====== ENTRIES SUPPLIED
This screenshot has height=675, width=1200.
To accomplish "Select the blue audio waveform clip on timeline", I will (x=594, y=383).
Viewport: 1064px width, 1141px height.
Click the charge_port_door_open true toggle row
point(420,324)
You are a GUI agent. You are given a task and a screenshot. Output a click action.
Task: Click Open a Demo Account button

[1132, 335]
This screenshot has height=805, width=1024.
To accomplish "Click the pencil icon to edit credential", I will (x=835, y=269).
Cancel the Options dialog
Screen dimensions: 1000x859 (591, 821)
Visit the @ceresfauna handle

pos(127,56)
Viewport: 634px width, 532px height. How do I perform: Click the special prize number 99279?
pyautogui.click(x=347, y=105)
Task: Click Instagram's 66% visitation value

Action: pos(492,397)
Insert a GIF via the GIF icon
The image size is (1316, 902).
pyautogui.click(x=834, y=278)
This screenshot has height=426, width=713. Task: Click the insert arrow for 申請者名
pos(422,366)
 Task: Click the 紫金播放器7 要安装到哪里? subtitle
============
## TASK ITEM:
The entries shown above must be reproduced in full, exactly as written.

## FINISHED EXERCISE:
This screenshot has height=675, width=1200.
To accomplish "Select the blue audio waveform clip on timeline", I will (x=594, y=383).
Viewport: 1064px width, 1141px height.
Click the charge_port_door_open true toggle row
point(420,324)
You are a GUI agent. You are given a task and a screenshot. Output a click action.
Task: Click Open a Demo Account button

[1132, 335]
This screenshot has height=805, width=1024.
To accomplish "Click the pencil icon to edit credential", I will (x=835, y=269).
Cancel the Options dialog
Screen dimensions: 1000x859 (591, 821)
Visit the @ceresfauna handle

pos(127,56)
Viewport: 634px width, 532px height. How do I perform: Click the special prize number 99279?
pyautogui.click(x=347, y=105)
Task: Click Instagram's 66% visitation value

Action: pos(492,397)
Insert a GIF via the GIF icon
The image size is (1316, 902).
pyautogui.click(x=834, y=278)
This screenshot has height=426, width=713. Task: Click the insert arrow for 申請者名
pos(422,366)
 Task: Click the 紫金播放器7 要安装到哪里? subtitle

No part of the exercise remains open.